(Extracted records)
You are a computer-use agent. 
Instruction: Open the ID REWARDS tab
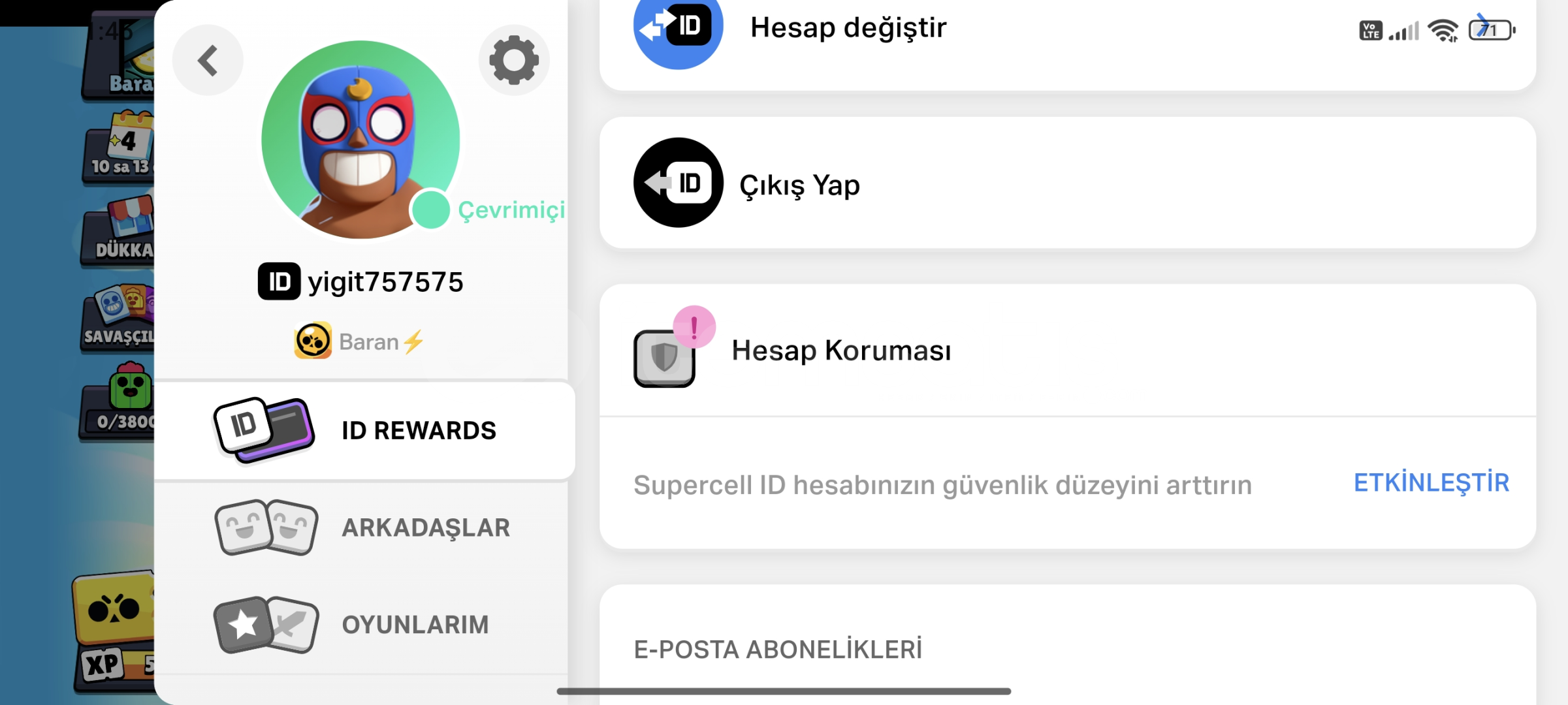(364, 431)
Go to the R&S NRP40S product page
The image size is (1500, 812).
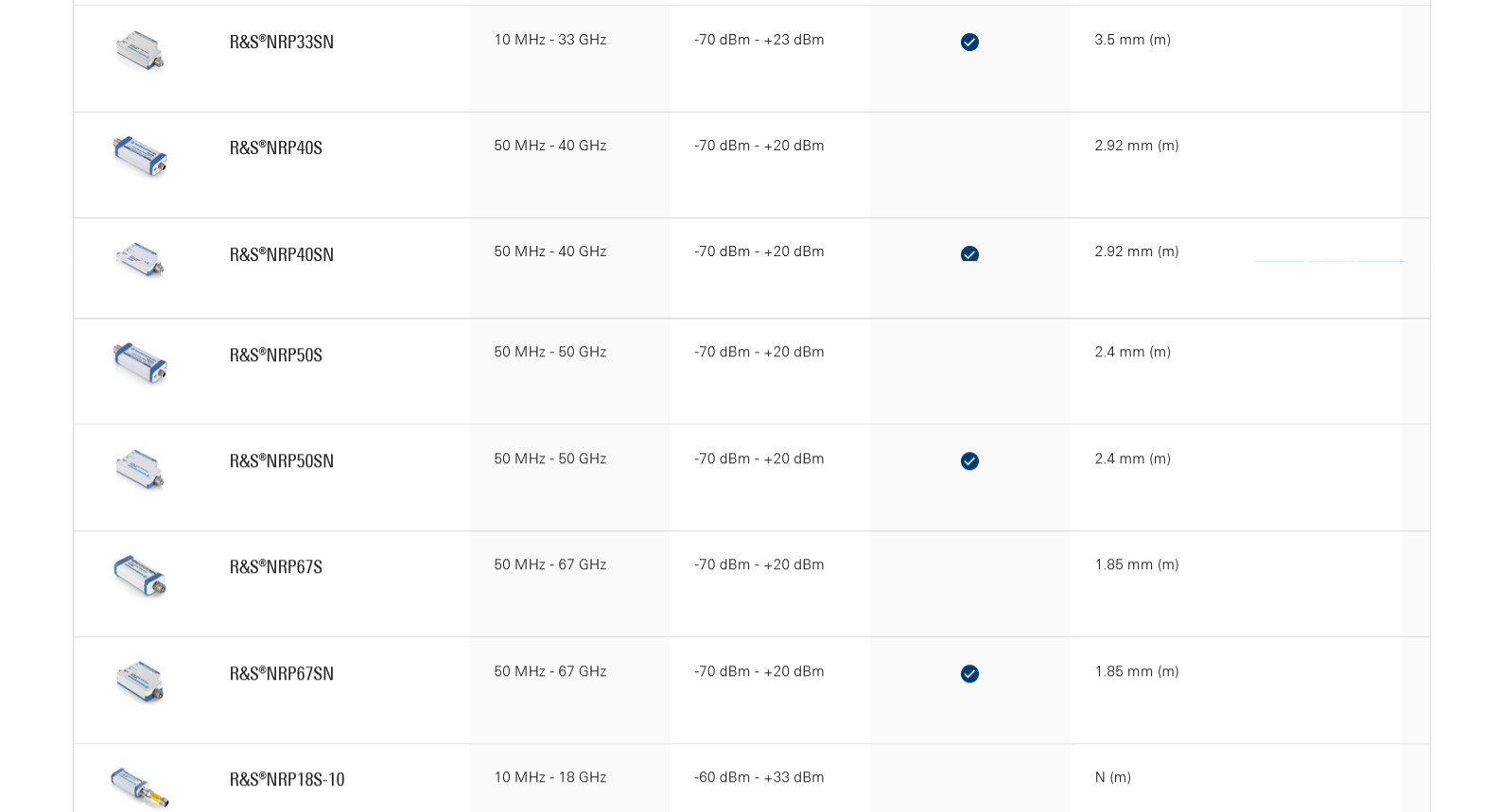click(x=276, y=148)
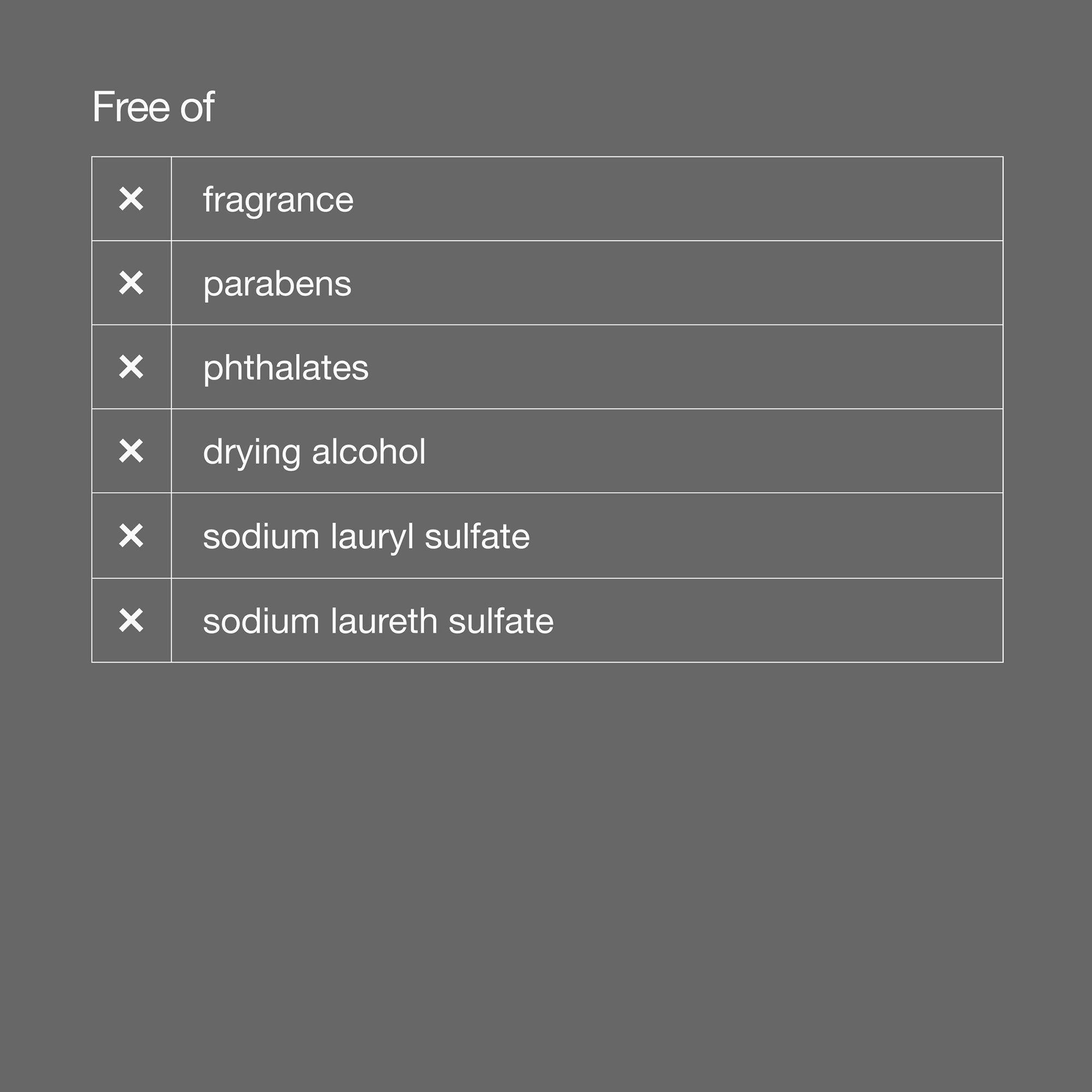Viewport: 1092px width, 1092px height.
Task: Click the word "of" in the heading
Action: 197,107
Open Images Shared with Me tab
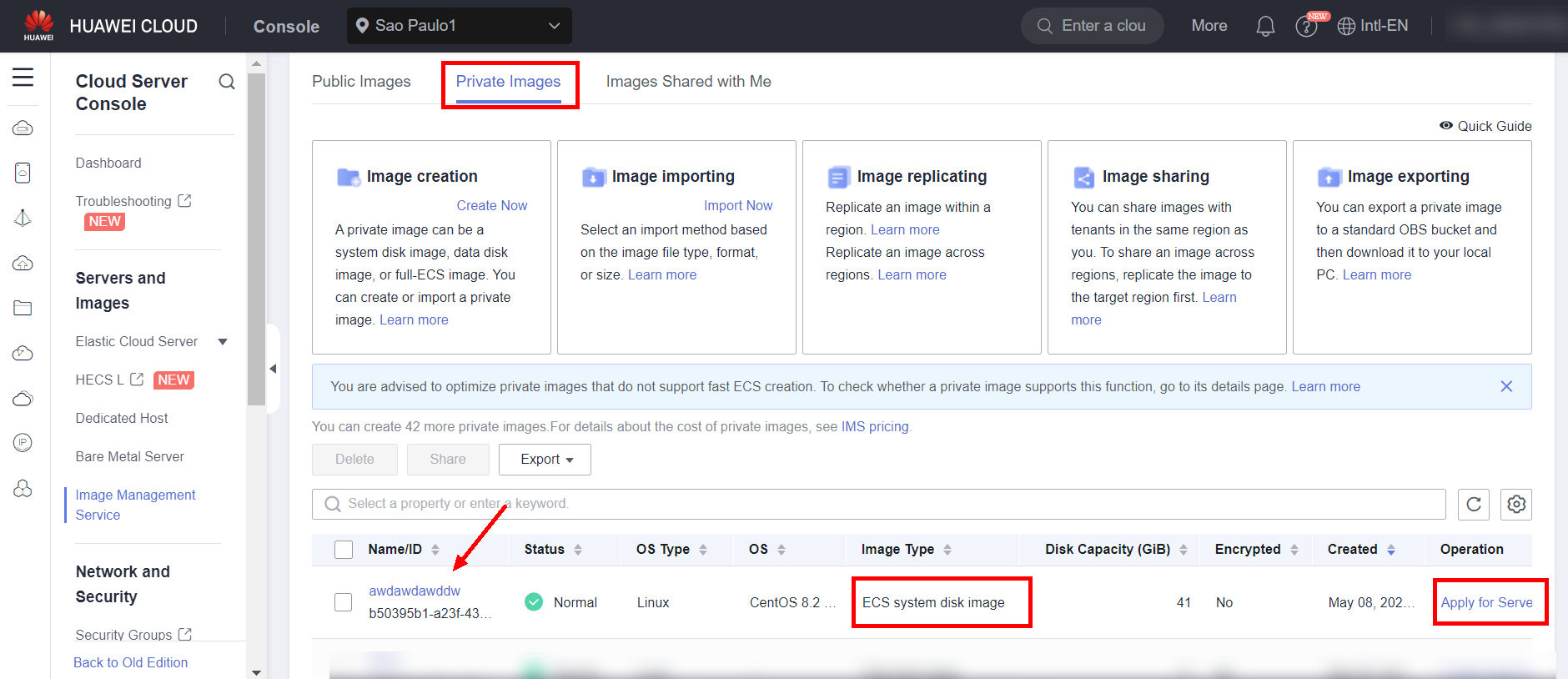1568x679 pixels. coord(688,82)
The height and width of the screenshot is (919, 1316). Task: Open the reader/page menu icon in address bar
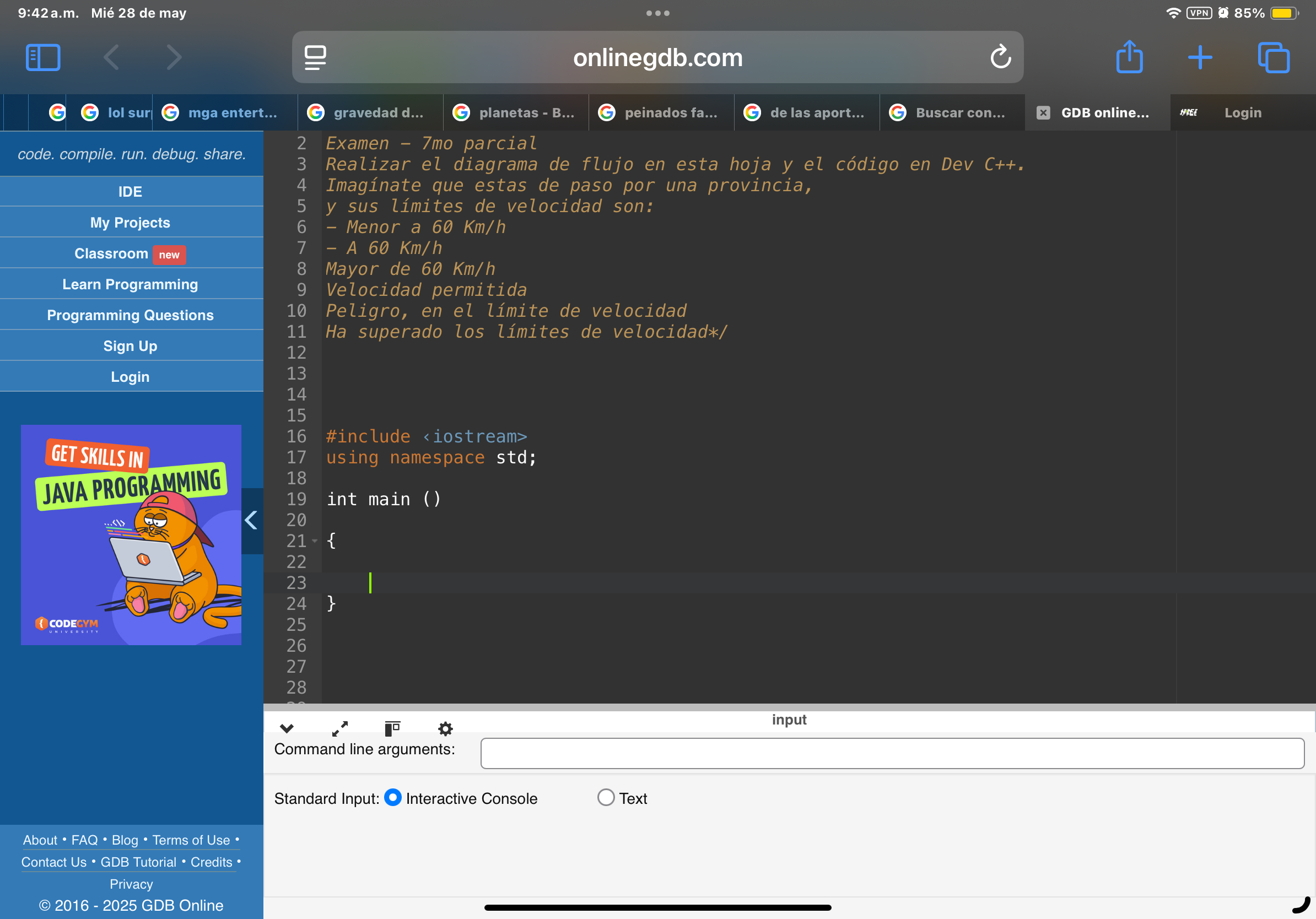(315, 57)
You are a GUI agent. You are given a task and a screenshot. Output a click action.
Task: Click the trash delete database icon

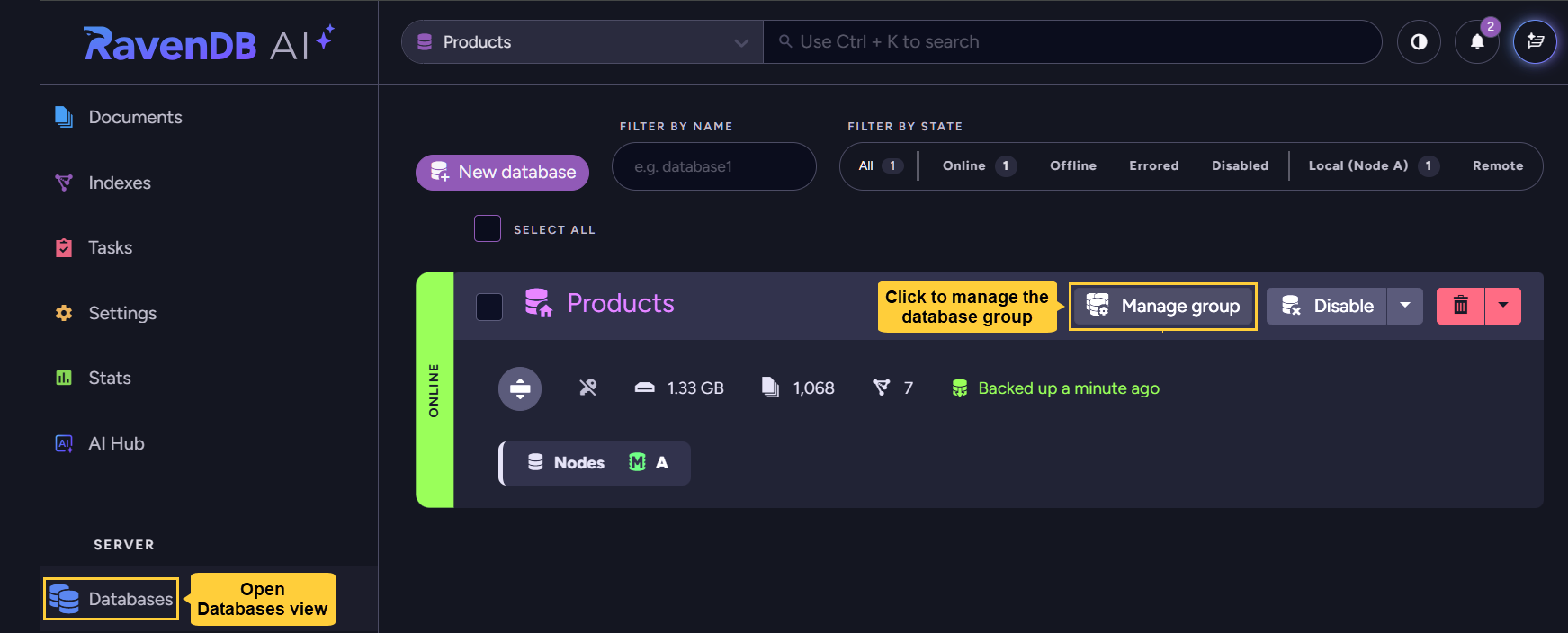click(x=1460, y=306)
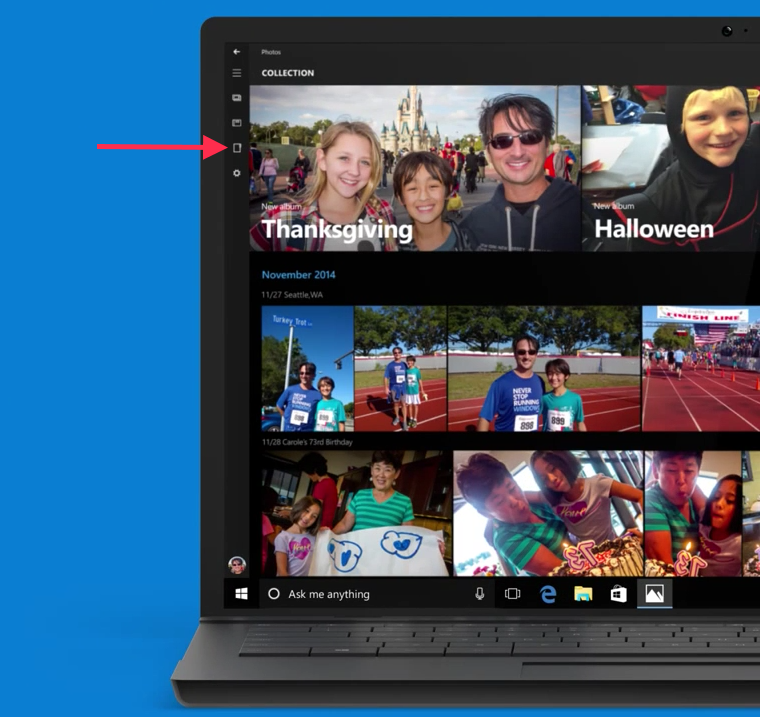Open the Never Stop Running shirt photo
Image resolution: width=760 pixels, height=717 pixels.
coord(543,368)
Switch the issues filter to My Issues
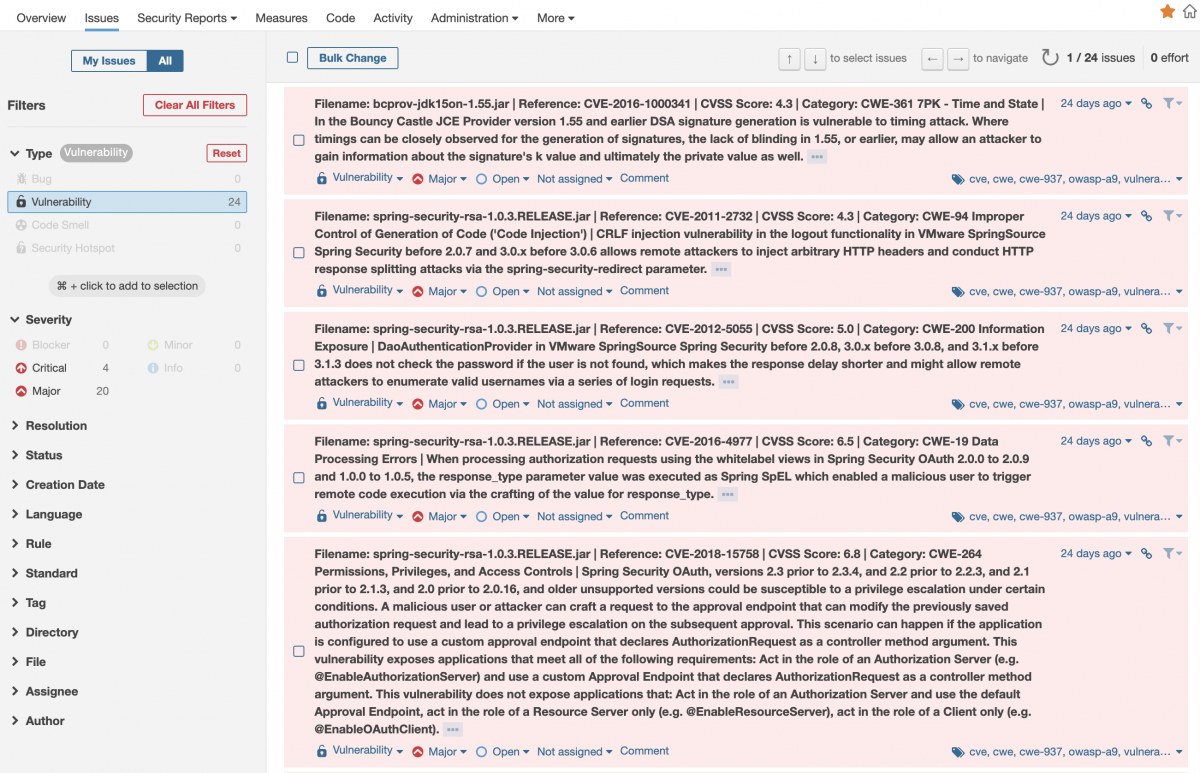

— WRITTEN INSTRUCTION —
Please quote every line of the listing above verbatim, leaving the pictures out.

— RESPONSE —
You are a computer-use agent. 
Instruction: Open the ID REWARDS tab
(364, 431)
Go to the R&S NRP40S product page
The image size is (1500, 812).
click(x=276, y=148)
Viewport: 1092px width, 1092px height.
Task: Click the word "of" in the heading
Action: 197,107
Open Images Shared with Me tab
1568x679 pixels. coord(688,82)
The height and width of the screenshot is (919, 1316). Task: Open the reader/page menu icon in address bar
(315, 57)
You are a GUI agent. You are given a task and a screenshot. Output a click action.
Task: Click the trash delete database icon

click(x=1460, y=306)
Open the Never Stop Running shirt photo
Image resolution: width=760 pixels, height=717 pixels.
coord(543,368)
Switch the issues filter to My Issues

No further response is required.